Alıntı:
▼▼▼

Girişim ve inovasyon devrimcidir çünkü çok ama çok acı bir gerçeği her geçen gün gün yüzüne çıkarıyor: “İnsanoğlu’nun daha doğrusu fanatik ve düz insanların esasında bir civatadan farksız olduğu ve yerinin insan üretimi teknolojilerle doldurulabileceği gerçeğini bu sürülerin yüzüne vuruyor.

Biz yıllarca kendimizi uyduruk kurallarımız ve ideolojilerimiz ile kandırabildik. Ancak bu teknolojik gelişmeler var olan kurallarımızı bir bir yıkarken beraberinde tabularımızı da paramparça ediyor. Bu durum ise kendi kendimize bile gizliden gizliye bildiğimiz halde itiraf etmeye çekindiğimiz bazı gerçekleri gün gibi açığa çıkartıyor. Bu açıdan bakıldığında kendi kuyumuzu bizzat kendimiz kazıyoruz.

▲▲▲

(Toplanan veriler)

▼▼▼

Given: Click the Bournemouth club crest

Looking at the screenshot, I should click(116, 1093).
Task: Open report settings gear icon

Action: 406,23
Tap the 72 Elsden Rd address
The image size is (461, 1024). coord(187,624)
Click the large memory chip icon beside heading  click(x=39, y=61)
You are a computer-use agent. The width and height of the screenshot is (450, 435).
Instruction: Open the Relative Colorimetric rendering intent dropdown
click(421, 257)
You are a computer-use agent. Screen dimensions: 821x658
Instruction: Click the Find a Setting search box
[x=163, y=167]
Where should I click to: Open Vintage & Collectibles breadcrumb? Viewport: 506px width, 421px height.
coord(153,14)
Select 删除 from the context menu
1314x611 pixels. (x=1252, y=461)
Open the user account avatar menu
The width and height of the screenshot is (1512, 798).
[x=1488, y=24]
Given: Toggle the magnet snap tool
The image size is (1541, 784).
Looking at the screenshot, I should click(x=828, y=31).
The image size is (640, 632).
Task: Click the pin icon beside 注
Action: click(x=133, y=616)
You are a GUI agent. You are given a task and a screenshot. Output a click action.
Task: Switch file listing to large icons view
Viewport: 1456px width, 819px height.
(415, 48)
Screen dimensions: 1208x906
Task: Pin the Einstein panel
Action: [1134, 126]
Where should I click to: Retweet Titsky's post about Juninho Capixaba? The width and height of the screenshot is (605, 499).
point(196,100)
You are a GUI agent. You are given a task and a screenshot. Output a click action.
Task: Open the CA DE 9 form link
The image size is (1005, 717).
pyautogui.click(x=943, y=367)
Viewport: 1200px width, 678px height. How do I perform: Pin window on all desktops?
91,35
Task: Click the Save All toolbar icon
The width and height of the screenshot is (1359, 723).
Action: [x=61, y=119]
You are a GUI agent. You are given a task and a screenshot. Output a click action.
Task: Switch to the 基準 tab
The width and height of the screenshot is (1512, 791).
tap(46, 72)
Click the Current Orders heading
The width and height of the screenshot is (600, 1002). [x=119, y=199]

▲▲▲

Problemler:
a) Alıntıdaki “Biz yıllarca kendimizi uyduruk kurallarımız ve ideolojilerimiz ile kandırabildik.” cümlesini İngilizceye çevirin.
b) Alıntıda "Girişim ve inovasyon" sözlerinden başlayıp aşağıya, "sürülerin yüzüne vuruyor." sözlerine kadar ne varsa hiç değiştirmeden yazdırın.

Çözümler:
a) For years we were able to fool ourselves with our made-up rules and ideologies.

b)
Girişim ve inovasyon devrimcidir çünkü çok ama çok acı bir gerçeği her geçen gün gün yüzüne çıkarıyor: “İnsanoğlu’nun daha doğrusu fanatik ve düz insanların esasında bir civatadan farksız olduğu ve yerinin insan üretimi teknolojilerle doldurulabileceği gerçeğini bu sürülerin yüzüne vuruyor.